OBJECTIVE A: Write out the insurance case summary below word for word, from start to finish.

On appeal, Laporta argued that the term “physical abuse” in the policy exclusion implicitly required intent. According to Laporta, because Ramsey did not intend or expect to harm her, the exclusion did not apply. The Appellate Court of Connecticut disagreed. It found that the exclusion expressly exempted coverage for bodily injury arising out of physical abuse. According to the court, Laporta’s reading of the policy was “plainly unreasonable.” The court concluded that the stabbing clearly constituted physical abuse within the meaning of the policy.

The judgment of the lower court was affirmed.

Merrimack Mutual Fire Insurance Company vs. Ramsey-No. 30245-Appellate Court of Connecticut-November 3, 2009-982 Atlantic Reporter 2d 195.

Contractor challenges business risk exclusion

Tyson Fresh Meats, Inc., owned a wastewater treatment plant in Nebraska. The plant operations included football field-sized lagoons that were covered by polyethylene tarps. The tarps were secured with concrete in trenches surrounding the lagoons. In 2006, Tyson hired Copple Construction, LLC, to repair small holes in the tarps. Jerry Copple, the owner of Copple Construction, was preparing to patch a hole when his hot-air blower malfunctioned, causing a fire. One third of the tarp was destroyed; the estimated replacement cost exceeded $340,000.

Copple Construction filed a claim with its general liability insurer, Columbia National Insurance Company. Columbia denied the claim, and Copple filed a declaratory judgment action asking the court to find that there was coverage under the policy. The lower court found in favor of Copple. Columbia appealed.

The Columbia policy contained a business risk exclusion that read as follows: “[t]his insurance does not apply to…[t]hat particular part of real property on which you or any contractors or subcontractors working directly or indirectly on your behalf are performing operations, if the ‘property damage’ arises out of those operations.”

GIVEN DATA:
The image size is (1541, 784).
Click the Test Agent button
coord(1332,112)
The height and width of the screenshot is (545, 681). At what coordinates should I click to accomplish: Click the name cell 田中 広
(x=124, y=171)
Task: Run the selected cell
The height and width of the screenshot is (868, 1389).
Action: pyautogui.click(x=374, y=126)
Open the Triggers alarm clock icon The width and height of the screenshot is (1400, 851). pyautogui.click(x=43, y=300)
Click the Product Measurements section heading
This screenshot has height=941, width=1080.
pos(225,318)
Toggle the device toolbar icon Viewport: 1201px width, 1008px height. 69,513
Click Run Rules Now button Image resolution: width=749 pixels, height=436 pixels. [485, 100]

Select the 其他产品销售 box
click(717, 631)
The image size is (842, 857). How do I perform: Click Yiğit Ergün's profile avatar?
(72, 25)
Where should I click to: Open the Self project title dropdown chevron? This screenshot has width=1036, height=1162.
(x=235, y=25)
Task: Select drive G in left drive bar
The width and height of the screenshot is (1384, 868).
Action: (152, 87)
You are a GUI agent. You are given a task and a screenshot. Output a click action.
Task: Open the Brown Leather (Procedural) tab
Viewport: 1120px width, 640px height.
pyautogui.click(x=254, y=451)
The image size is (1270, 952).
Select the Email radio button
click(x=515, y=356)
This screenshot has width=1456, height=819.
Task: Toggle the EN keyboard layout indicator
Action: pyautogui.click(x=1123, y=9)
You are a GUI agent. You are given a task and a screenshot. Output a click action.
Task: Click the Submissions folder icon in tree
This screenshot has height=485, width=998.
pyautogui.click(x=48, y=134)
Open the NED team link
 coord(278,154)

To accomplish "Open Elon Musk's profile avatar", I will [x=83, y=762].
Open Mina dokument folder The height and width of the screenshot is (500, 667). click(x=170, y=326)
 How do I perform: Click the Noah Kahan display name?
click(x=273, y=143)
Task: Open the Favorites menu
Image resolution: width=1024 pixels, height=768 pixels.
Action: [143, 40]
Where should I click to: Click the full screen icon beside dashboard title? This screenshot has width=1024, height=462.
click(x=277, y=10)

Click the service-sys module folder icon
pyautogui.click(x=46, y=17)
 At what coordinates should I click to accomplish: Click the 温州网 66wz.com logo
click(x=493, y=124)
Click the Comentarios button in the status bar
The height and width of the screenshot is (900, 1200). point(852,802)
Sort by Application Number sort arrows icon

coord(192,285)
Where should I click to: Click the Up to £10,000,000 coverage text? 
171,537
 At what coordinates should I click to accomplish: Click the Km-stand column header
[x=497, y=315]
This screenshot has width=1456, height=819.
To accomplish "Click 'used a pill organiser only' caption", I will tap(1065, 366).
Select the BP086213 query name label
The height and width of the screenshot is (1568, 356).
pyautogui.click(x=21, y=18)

OBJECTIVE B: Show every line of the rows above that contains the string "pyautogui", matching case exactly.

FINAL ANSWER A:
On appeal, Laporta argued that the term “physical abuse” in the policy exclusion implicitly required intent. According to Laporta, because Ramsey did not intend or expect to harm her, the exclusion did not apply. The Appellate Court of Connecticut disagreed. It found that the exclusion expressly exempted coverage for bodily injury arising out of physical abuse. According to the court, Laporta’s reading of the policy was “plainly unreasonable.” The court concluded that the stabbing clearly constituted physical abuse within the meaning of the policy.

The judgment of the lower court was affirmed.

Merrimack Mutual Fire Insurance Company vs. Ramsey-No. 30245-Appellate Court of Connecticut-November 3, 2009-982 Atlantic Reporter 2d 195.

Contractor challenges business risk exclusion

Tyson Fresh Meats, Inc., owned a wastewater treatment plant in Nebraska. The plant operations included football field-sized lagoons that were covered by polyethylene tarps. The tarps were secured with concrete in trenches surrounding the lagoons. In 2006, Tyson hired Copple Construction, LLC, to repair small holes in the tarps. Jerry Copple, the owner of Copple Construction, was preparing to patch a hole when his hot-air blower malfunctioned, causing a fire. One third of the tarp was destroyed; the estimated replacement cost exceeded $340,000.

Copple Construction filed a claim with its general liability insurer, Columbia National Insurance Company. Columbia denied the claim, and Copple filed a declaratory judgment action asking the court to find that there was coverage under the policy. The lower court found in favor of Copple. Columbia appealed.

The Columbia policy contained a business risk exclusion that read as follows: “[t]his insurance does not apply to…[t]hat particular part of real property on which you or any contractors or subcontractors working directly or indirectly on your behalf are performing operations, if the ‘property damage’ arises out of those operations.”

FINAL ANSWER B:
Action: pyautogui.click(x=374, y=126)
Open the Triggers alarm clock icon The width and height of the screenshot is (1400, 851). pyautogui.click(x=43, y=300)
pyautogui.click(x=254, y=451)
Action: pyautogui.click(x=1123, y=9)
pyautogui.click(x=48, y=134)
pyautogui.click(x=46, y=17)
pyautogui.click(x=21, y=18)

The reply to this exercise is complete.